§ TASK GOAL
Recast the listing as a numbered list, starting at the line that contains "The image size is (1395, 868)." and ending at the line that contains "Action: (469, 685)", with both of those lines included and blank lines omitted. Leave the pictures out of your answer.

§ DATASET EXCERPTS
■ ■ ■ ■ ■
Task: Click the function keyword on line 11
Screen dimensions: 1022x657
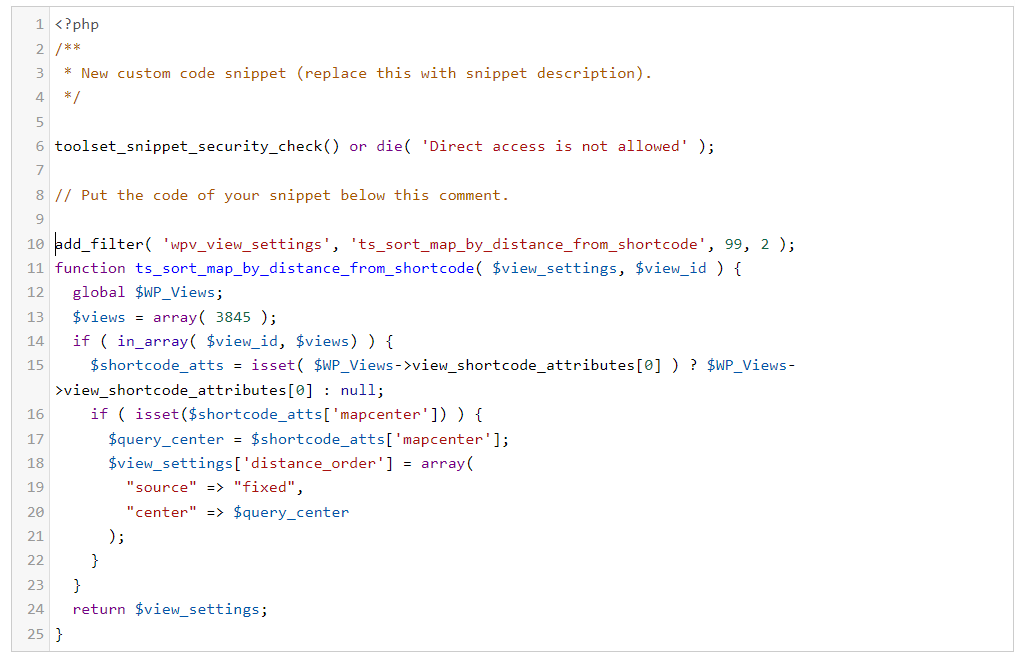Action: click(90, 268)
■ ■ ■ ■ ■
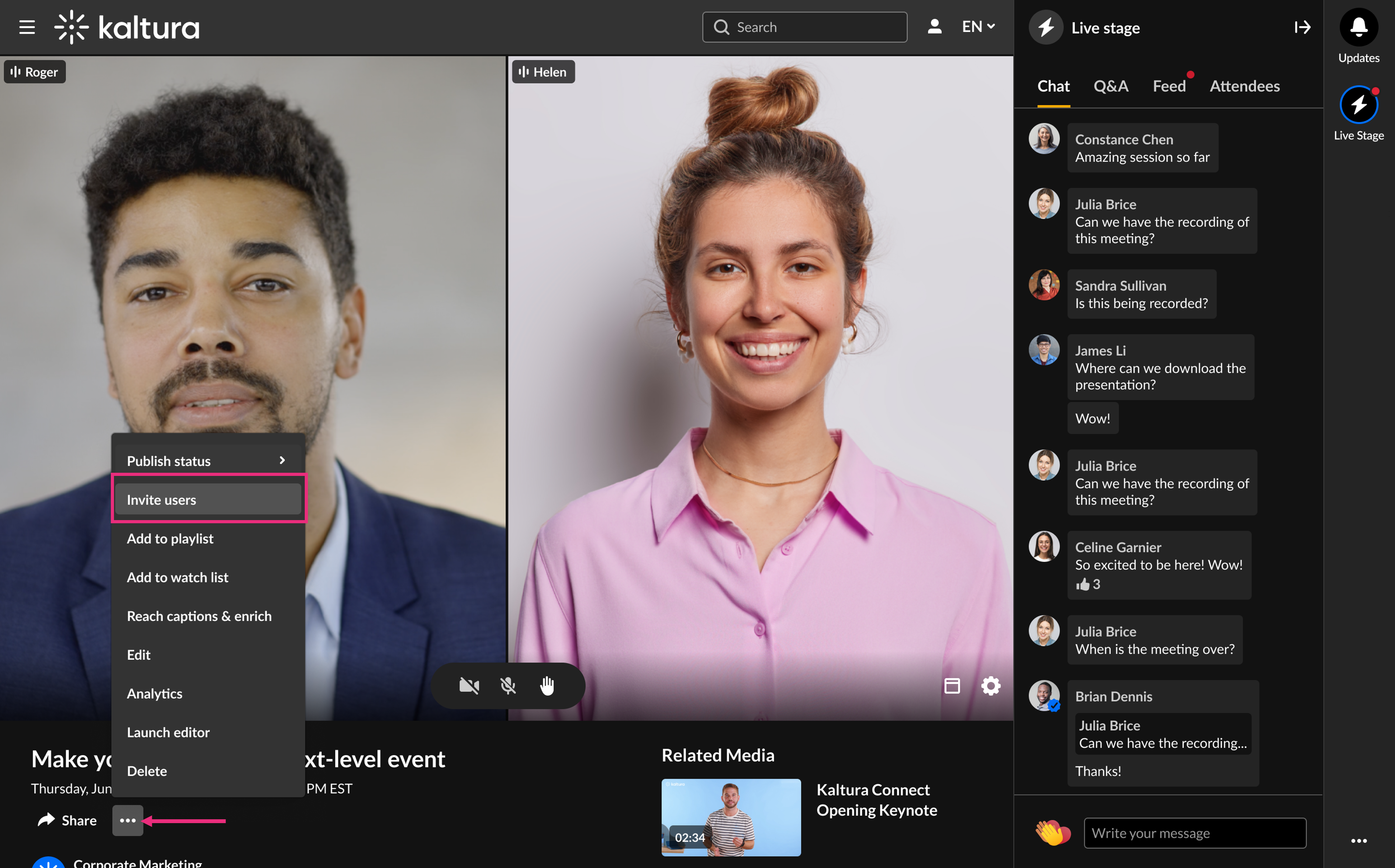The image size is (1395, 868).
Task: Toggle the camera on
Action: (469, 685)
■ ■ ■ ■ ■
§ EXERCISE RESPONSE
1. The image size is (1395, 868).
2. Task: Toggle the camera on
3. Action: (469, 685)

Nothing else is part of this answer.